**ACTIVITY**
Exact transcription, pictures omitted: begin at the top line of the records below and end with the line bearing "Click password manager icon in Password field".

**EXCERPTED DATA**
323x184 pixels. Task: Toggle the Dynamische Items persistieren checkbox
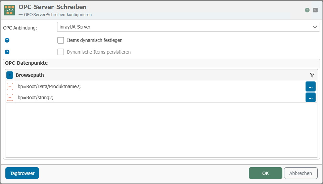point(61,52)
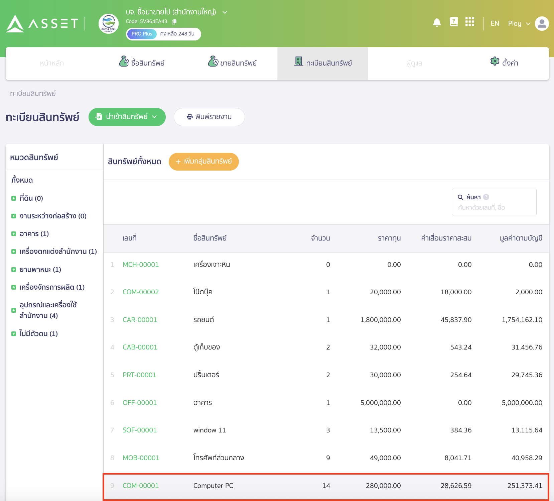The width and height of the screenshot is (554, 501).
Task: Click the เพิ่มกลุ่มสินทรัพย์ add group button
Action: click(x=203, y=162)
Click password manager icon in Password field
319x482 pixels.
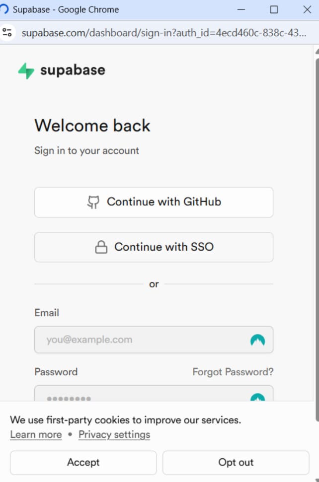point(257,397)
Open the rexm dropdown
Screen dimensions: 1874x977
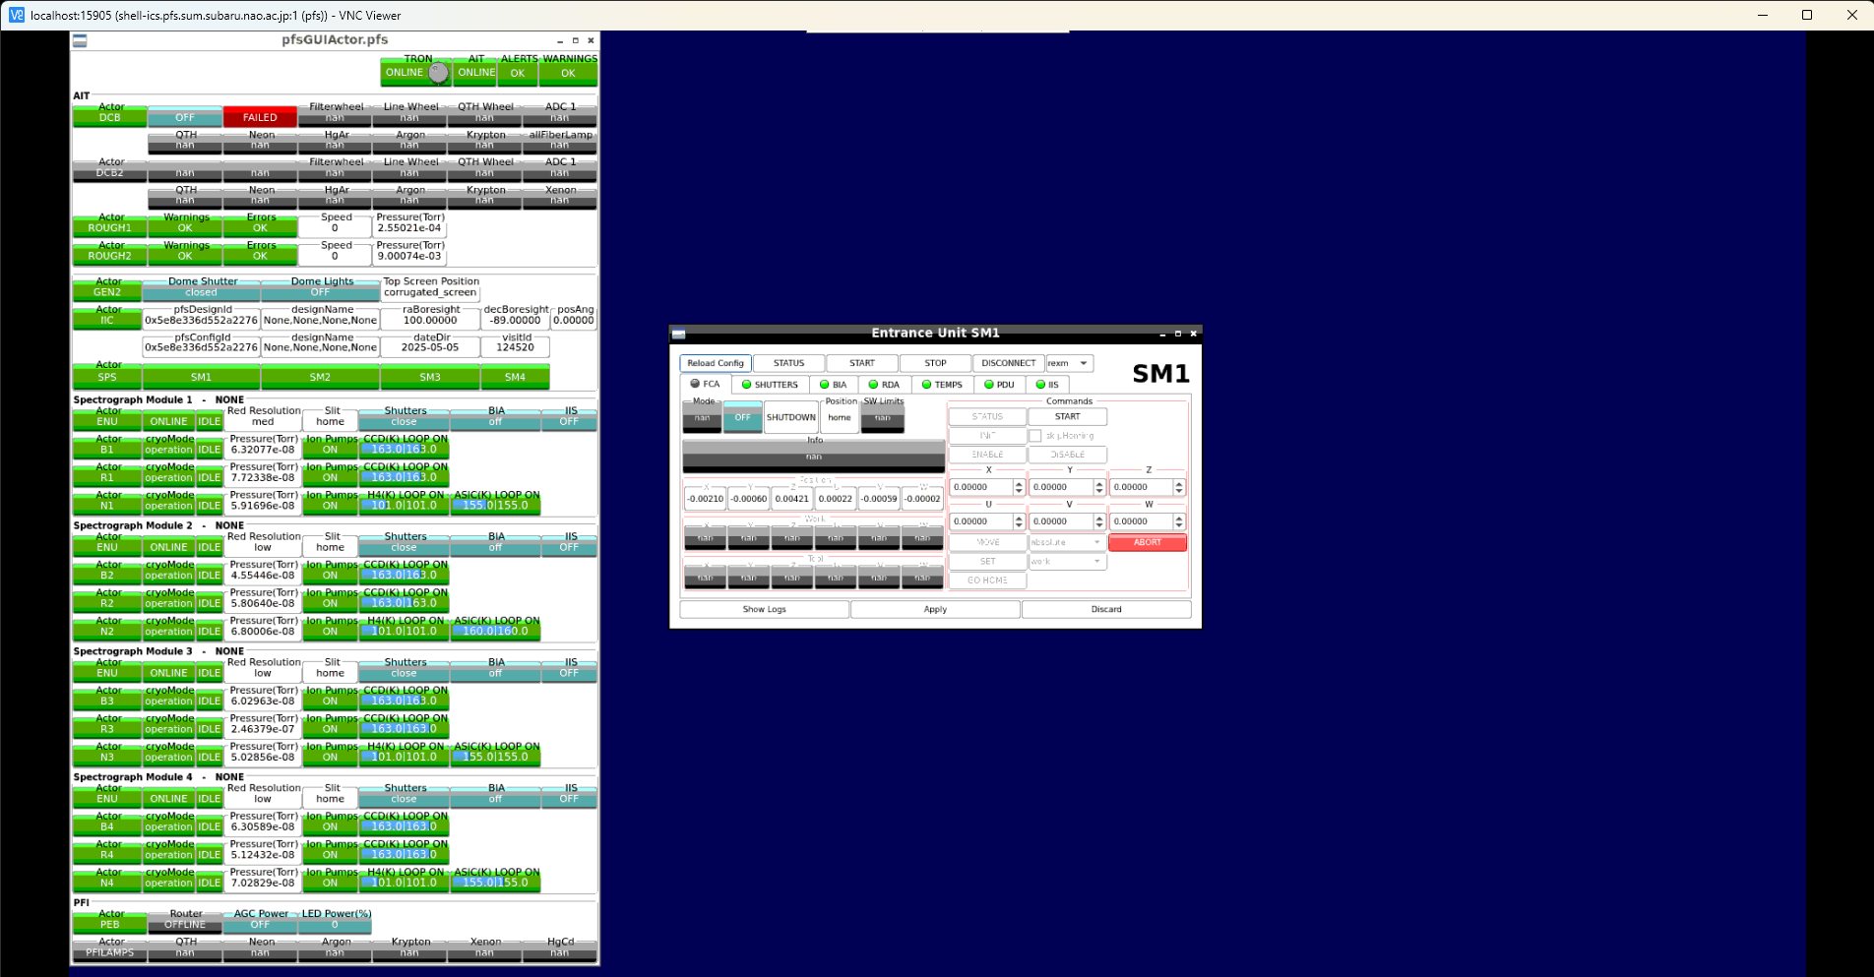pyautogui.click(x=1069, y=363)
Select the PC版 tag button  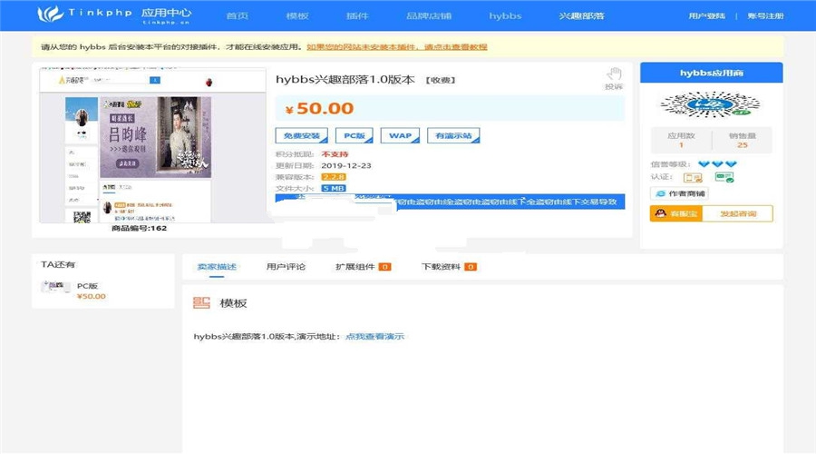(x=355, y=135)
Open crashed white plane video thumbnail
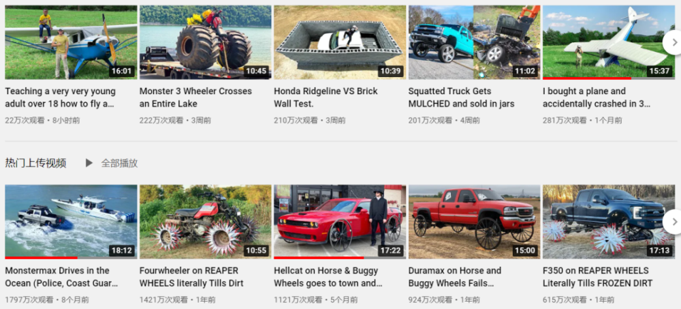This screenshot has height=309, width=681. pyautogui.click(x=609, y=42)
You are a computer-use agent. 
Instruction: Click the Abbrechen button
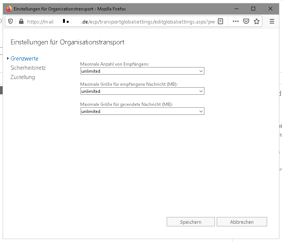242,222
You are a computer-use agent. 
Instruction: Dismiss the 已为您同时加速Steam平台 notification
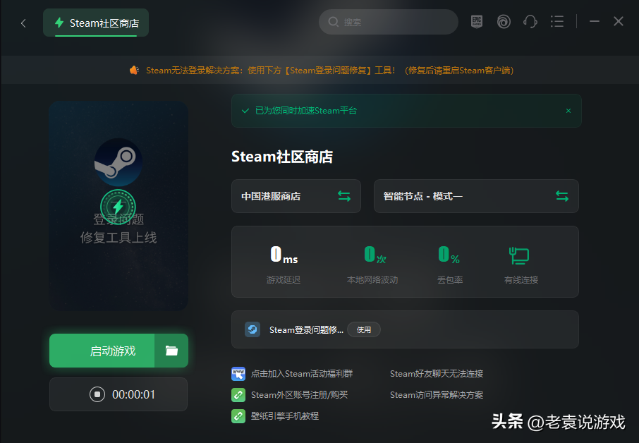coord(568,111)
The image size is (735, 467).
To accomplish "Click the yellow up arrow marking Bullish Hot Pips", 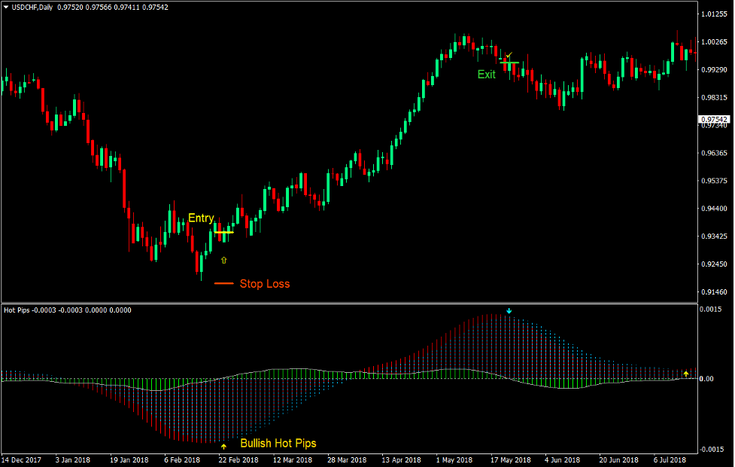I will [223, 444].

**EXERCISE RESULT**
323x184 pixels. Task: Toggle the Dynamische Items persistieren checkbox
point(61,52)
The width and height of the screenshot is (554, 501).
Task: Click the เพิ่มกลุ่มสินทรัพย์ add group button
Action: click(x=203, y=162)
Click password manager icon in Password field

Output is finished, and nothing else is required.